■ **What you need to do**
Quote the material word for word, beginning at the line that contains "Given: Open tracking protection shield icon" and stopping after the line that contains "Looking at the". Leave the pictures out of your answer.

■ **Dataset**
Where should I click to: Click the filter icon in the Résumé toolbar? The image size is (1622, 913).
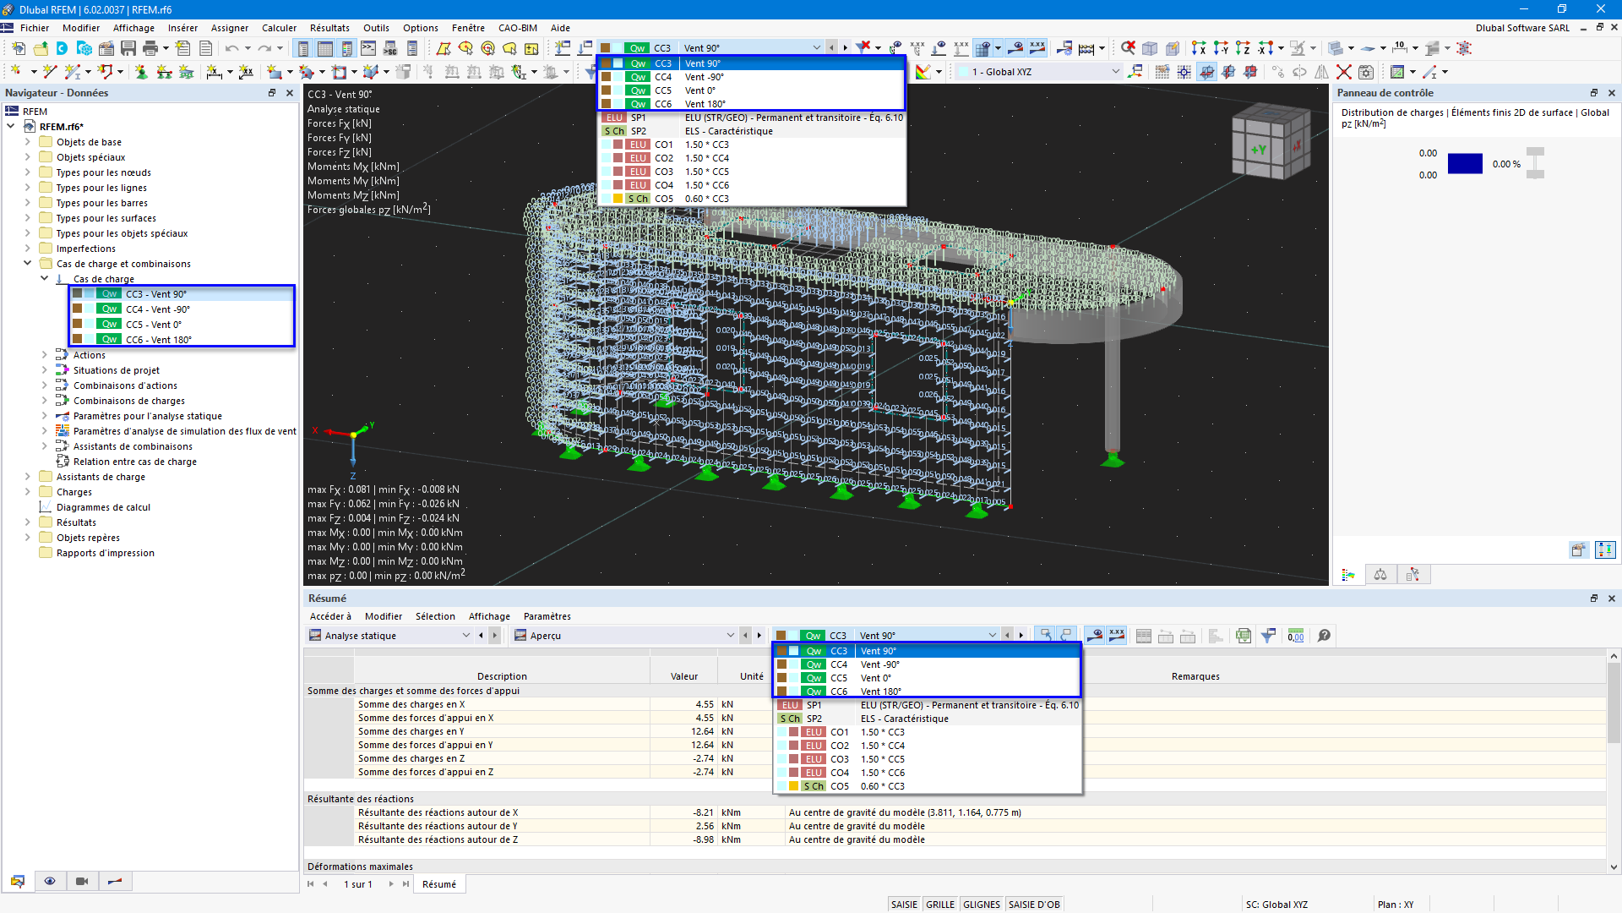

---

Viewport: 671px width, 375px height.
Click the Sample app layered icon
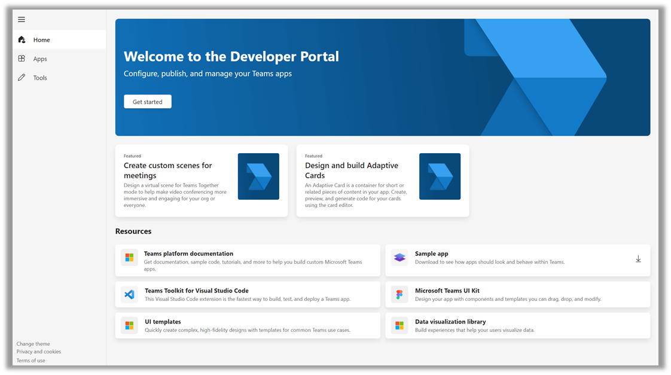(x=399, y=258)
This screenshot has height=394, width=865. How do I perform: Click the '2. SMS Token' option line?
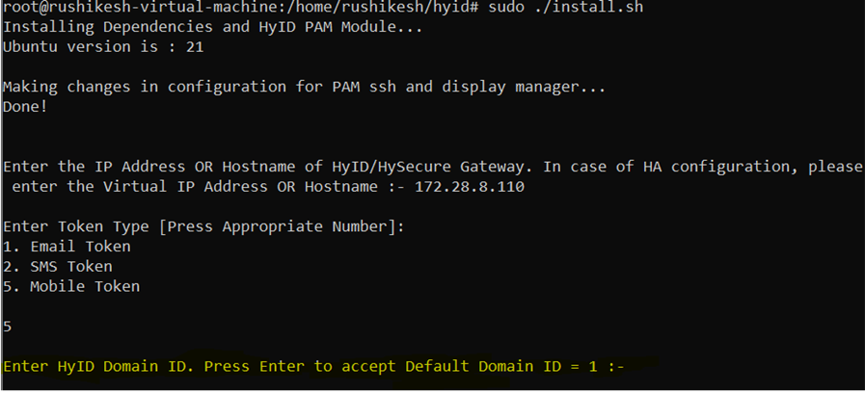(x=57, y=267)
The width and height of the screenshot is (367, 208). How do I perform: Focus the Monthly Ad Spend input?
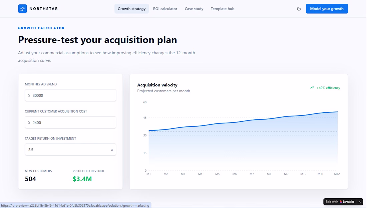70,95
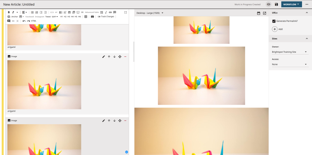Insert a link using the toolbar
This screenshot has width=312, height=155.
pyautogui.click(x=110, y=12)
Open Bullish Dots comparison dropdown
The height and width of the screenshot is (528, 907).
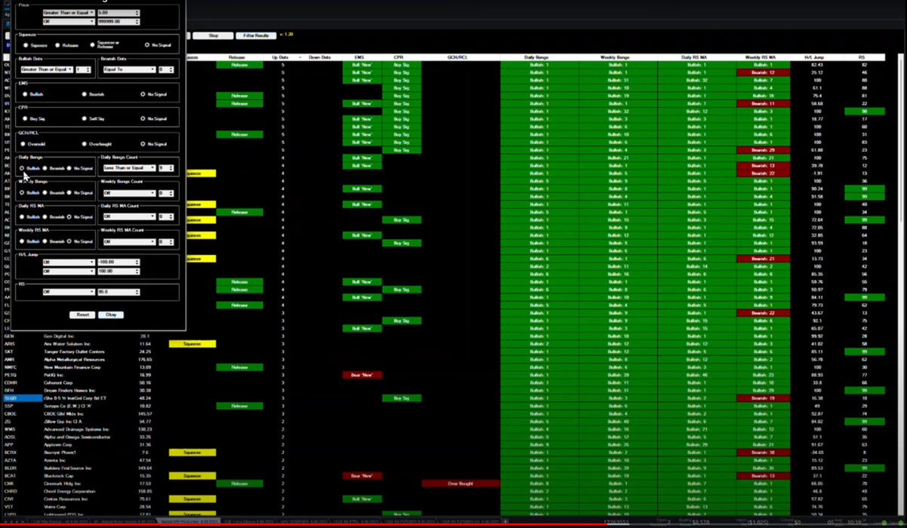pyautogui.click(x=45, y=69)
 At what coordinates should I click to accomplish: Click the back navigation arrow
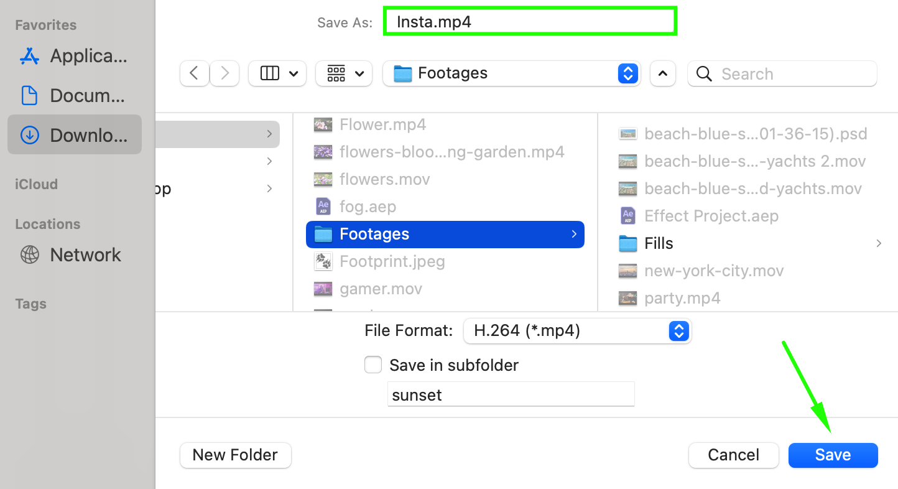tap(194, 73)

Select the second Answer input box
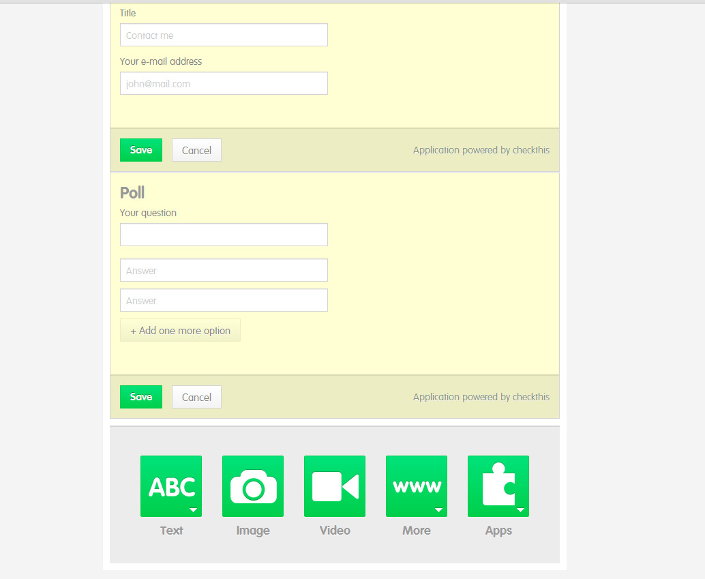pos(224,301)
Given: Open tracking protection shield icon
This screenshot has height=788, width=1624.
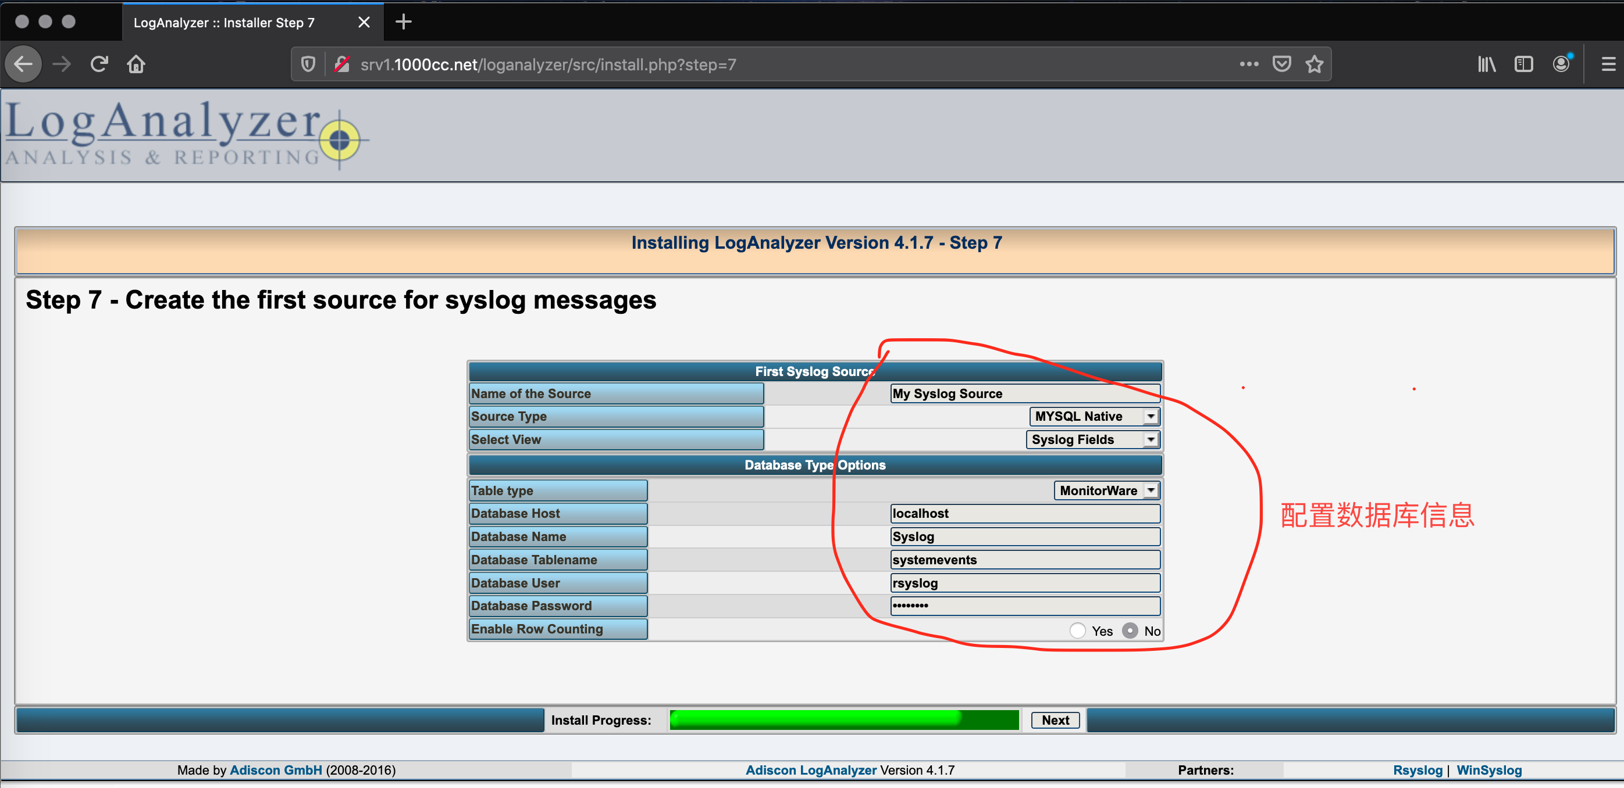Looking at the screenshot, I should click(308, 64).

* * *

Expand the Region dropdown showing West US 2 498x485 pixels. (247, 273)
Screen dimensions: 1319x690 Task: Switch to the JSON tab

■ **Response to this exercise**
Given: Open tracking protection shield icon
This screenshot has height=788, width=1624.
Looking at the screenshot, I should click(308, 64).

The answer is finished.